Examining HIV-1 envelope conformational transitions at high temporal resolution.

Abstract

A series of structural transitions in HIV-1 Envelope glycoprotein (Env) mediate host cell fusion. The Env is a trimer of heterodimers composed of gp120 and gp41 domains responsible for receptor binding and membrane fusion, respectively. The host cell receptor CD4 induces rearrangements in gp120, leading from a closed to an open state and exposing the fusion machinery. The Env can sample these receptor-induced conformations independent of receptor engagement. While Env closed and open state structures are available, a step-by-step mechanism of structural motions connecting these states remains undetermined. Here, we use time resolved, temperature-jump small angle X-ray scattering (TR, T-Jump SAXS) to measure Env transitions on the microsecond timescale to reveal mechanistic steps during Env opening.

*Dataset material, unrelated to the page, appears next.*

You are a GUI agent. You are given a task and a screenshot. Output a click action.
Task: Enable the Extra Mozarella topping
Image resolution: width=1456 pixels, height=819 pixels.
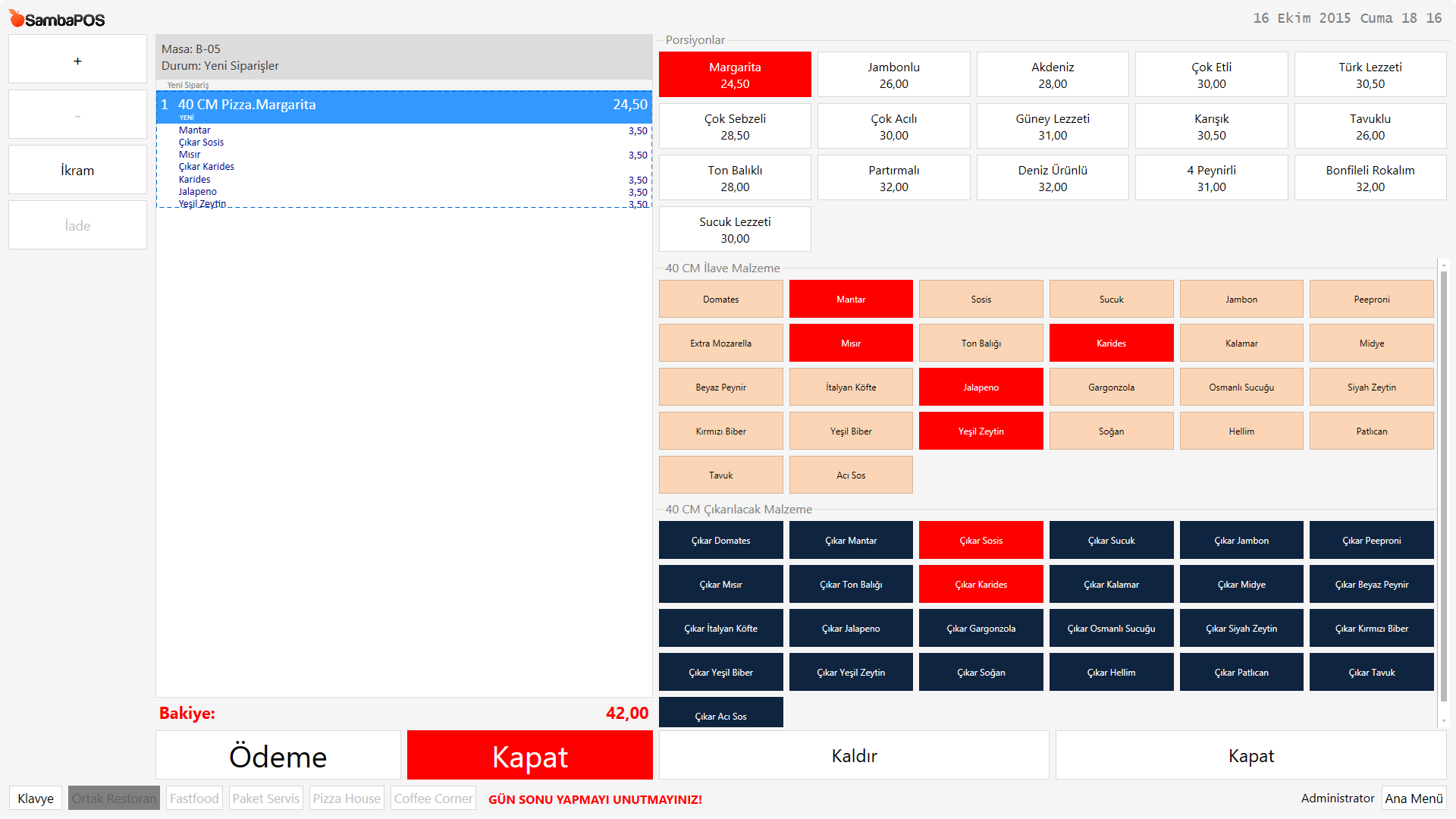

Differential scattering intensity in static SAXS curves for a stabilized Env ectodomain at elevated temperatures correlated with differences predicted from known closed and open state structures. The TR, T-Jump SAXS data resolved two distinct structural transitions. The first transition occurs with a time constant of ∼5 μs with the second, slower transition, occurring with a time constant of ∼700 μs. These results are consistent with a model of Env opening in which a transient intermediate state forms rapidly during the initial stages of Env conformational changes followed by structural changes associated with opening and greater exposure of the gp41 fusion machinery. The early structural rearrangements captured here provide important mechanistic details regarding Env conformational dynamics with impacts on drug and vaccine design.